Suddenly, none of the external distractions bothered him. He no longer looked as though he was struggling physically.

Silver lining

For Auger-Aliassime, who had a medical timeout at 2-3 in the fifth set to have some tape added to an already tightly wrapped right ankle, the plan in 2022 is to find the silver lining — no matter what.

“It’s no surprise [Medvedev] is where he is now. He fights, tries to find solutions. He plays well when he needs to,” Auger-Aliassime said. “I think he was just a little bit more clutch than me — a little bit more solid at times.

“It comes with experience as well, I think. But I’m looking forward to the next time I can put myself in that situation. I believe I can cross the line.”

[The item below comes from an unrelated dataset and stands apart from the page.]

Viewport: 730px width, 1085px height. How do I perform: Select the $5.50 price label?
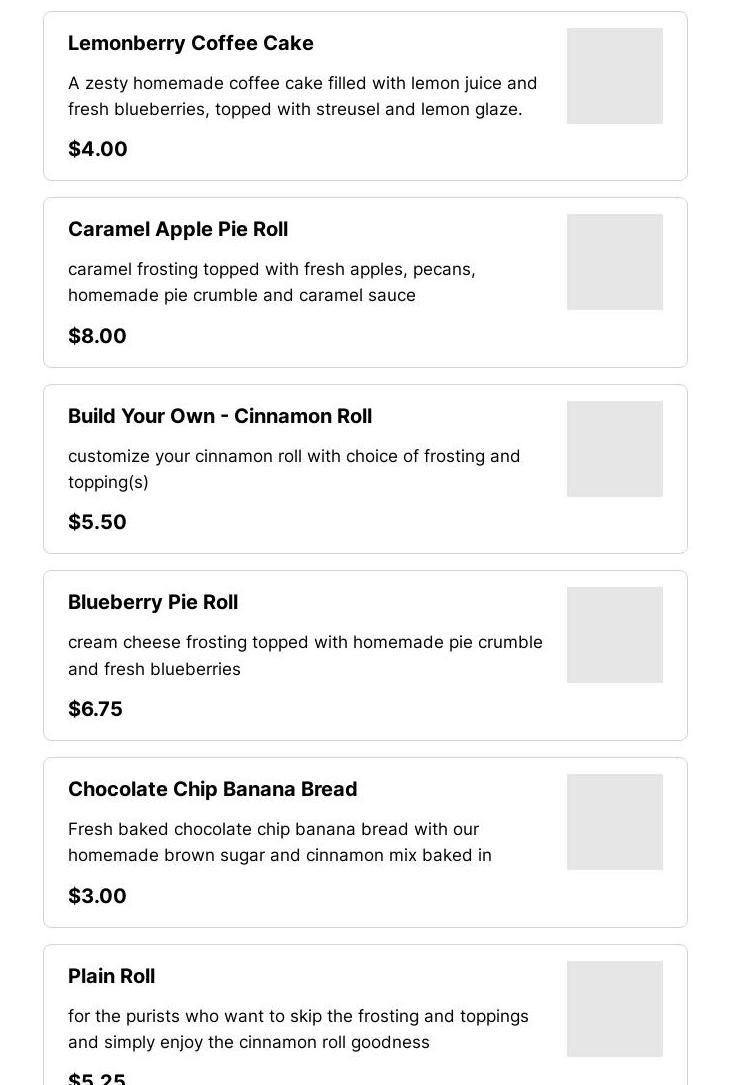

Auger-Aliassime was looking to reach his second straight Grand Slam semifinal. He made it to the final four of last year’s U.S. Open, where he also lost to eventual champion Medvedev.

Still, the Montrealer has made it to at least the quarter-finals in his last three Grand Slams.

Medvedev is looking to become the first man in the Open era to win his first two Grand Slam titles in consecutive tournaments. He faces French Open runner-up Stefanos Tsitsipas on Friday.

Nadal, seeking a men’s record 21st major title to break a tie with Djokovic and Federer, will play Wimbledon runner-up Matteo Berrettini in the other semifinal match.